Отказался Толстой и от «лестницы власти» со строго определенной долей ответственности каждого члена государственной машины. Но формула насилия и произвола не исчезла, она вошла в художественную ткань, в сюжет повести. Сразу же после главы, в которой гневными и резкими мазками набросан портрет самодержца, следует летописный рассказ о карательной экспедиции — непосредственные и зримые плоды предписания монарха, поэтапно доставленного на театр военных действий («Чернышев написал Воронцову, и другой фельдъегерь, загоняя лошадей и разбивая лица ямщиков, поскакал в Тифлис»). Так заканчивается 15-я глава, а в следующей обозначен конечный пункт зловещего маршрута: «Во исполнение этого предписания Николая Павловича, тотчас же, в январе 1852 года, был предпринят набег в Чечню». Николаевская и две последующие главы связаны мотивами жестокости, насилия, деспотического произвола — образное воплощение толстовской концепции чудовищной государственной власти. В повествовании наступает перерыв: история Хаджи-Мурата отступает на задний план, художественная мысль максимально приближается к публицистической, не сливаясь с нею. Чувство меры не позволило Толстому ввести в небольшую повесть развалившие бы ее рассуждения и сентенции, с его точки зрения, верные и справедливые, но уместные «в трактате, собрании афоризмов», а не в художественном произведении.

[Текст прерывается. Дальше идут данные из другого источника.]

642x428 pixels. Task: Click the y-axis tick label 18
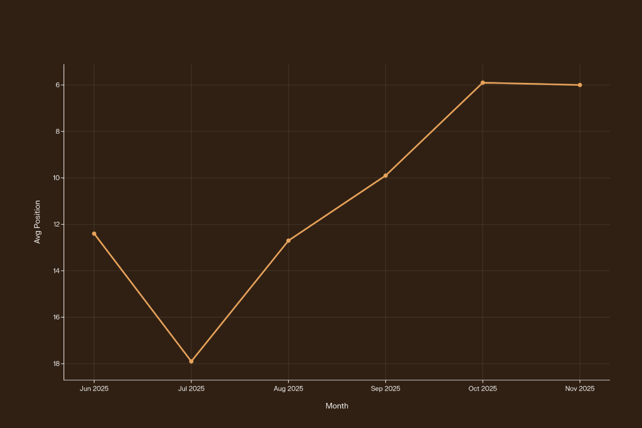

Николай I и Шамиль, мельком упомянутые в первой редакции, в окончательном тексте стали главными героями двух особенно идеологически насыщенных глав. Один из мемуаристов пересказывает произнесенные Толстым в самом разгаре работы над повестью слова о месте этих исторических персонажей в произведении:
«Приходится окунуться с головой в эпоху Николая и пересмотреть большой материал — и печатный и рукописный. И всё это, быть может, только для того, чтобы извлечь какие-нибудь две-три черты, которых читатель, пожалуй, и не заметит, а между тем они очень важны. Меня здесь занимает не один Хаджи-Мурат с его трагической судьбой, но крайне любопытный параллелизм двух главных противников той эпохи — Шамиля и Николая, представляющих как бы два полюса властного абсолютизма — азиатского и европейского…»

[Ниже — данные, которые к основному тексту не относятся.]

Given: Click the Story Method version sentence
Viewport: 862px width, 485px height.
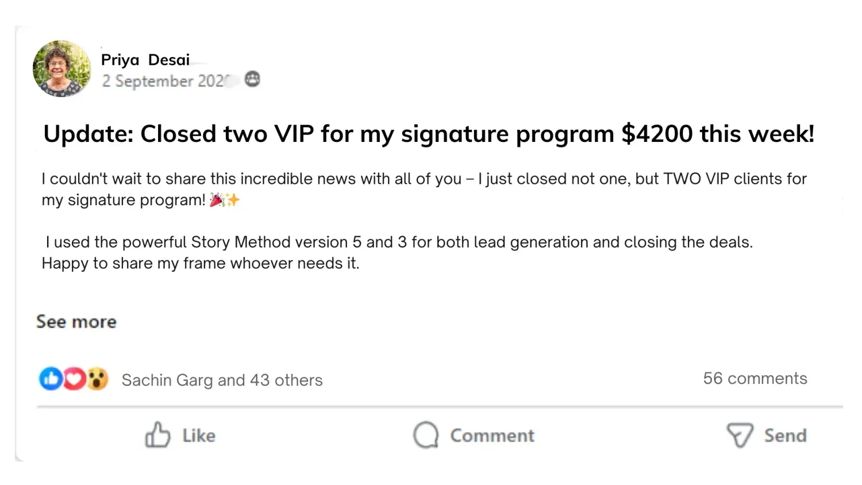Looking at the screenshot, I should click(399, 242).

Как частные люди Николай I и Шамиль, скорее, антиподы. Они сопоставлены как властелины, деспоты, но не в жесткой и однолинейной публицистической манере, а художественно тонко. И если «непропорциональная» николаевская глава стоит особняком в художественной структуре повести, то этого никак не скажешь о шамилевской, безукоризненно входящей в сюжетную линию истории Хаджи-Мурата, ускоряющей трагическую развязку: именно здесь легендарный имам туго натянул «конец веревки», предопределив тем самым бегство мятежного наиба; что касается императора, то он, в сущности, хотя и невольно, облегчил участь «страшного горца», не согласившись с жестоким планом изоляции, предложенным военным министром, создав возможность побега пленника.

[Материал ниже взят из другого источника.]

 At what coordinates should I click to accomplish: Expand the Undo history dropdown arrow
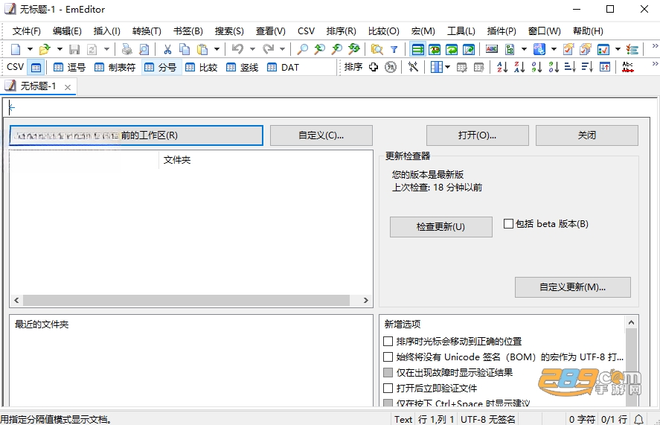pyautogui.click(x=252, y=49)
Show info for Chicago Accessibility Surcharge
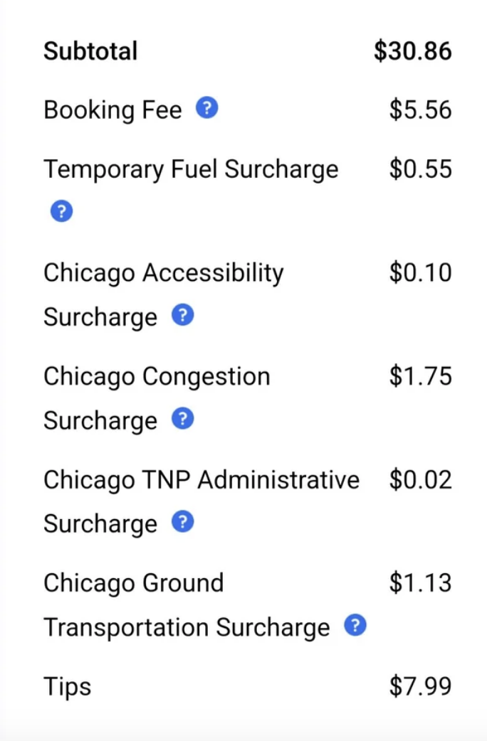Image resolution: width=487 pixels, height=741 pixels. [183, 315]
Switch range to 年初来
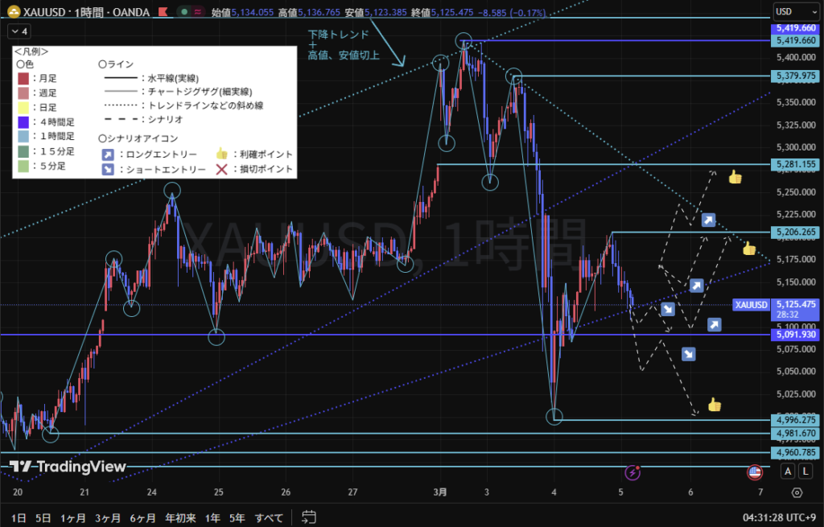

Рассказ о Шамиле начинается с мотива лжи; описывается возвращение имама после сражения, в котором он, «по мнению русских, был разбит и бежал в Ведено, по его же мнению и мнению всех мюридов, одержал победу и прогнал русских». Подлинная картина сражения была в повести изображена раньше. Ложь очевидна, и она отчасти похожа на русскую военную «реляцию»: «В середине дня значительное скопище горцев внезапно атаковало рубщиков. Цепь начала отступать, и в это время вторая рота ударила в штыки и опрокинула горцев. В деле <„боестолкновении“> легко ранены два рядовых и убит один. Горцы же потеряли около ста человек убитыми и ранеными». Реляция — образец рутинной, обыденной фальсификации истории, незатейливый психологический механизм которой много раз был продемонстрирован Толстым в «Войне и мире» и описан — со ссылкой на личный опыт — в статье «Несколько слов по поводу книги „Война и мир“». Толстой в повести не акцентирует внимание на наивном характере «хвастливой лжи». Просто ложь, бесконтрольно, автоматически проникающая в сочинения историков. Чем проще такая ложь, тем лучше. Потому-то здесь неуместны и нежелательны перемены: современные российские сводки, зачитываемые генералами с фамилиями, заимствованными из произведений Гоголя, выдержаны в традиционном духе (стилистика другая и много новых слов и словообразований, но суть всё та же) — число убитых и раненых в Чечне боевиков, кажется, намного превосходит число жителей горного края, а некоторых полевых командиров уже несколько раз хоронили, так что следует предположить, что там приходится сталкиваться с зомбированным противником.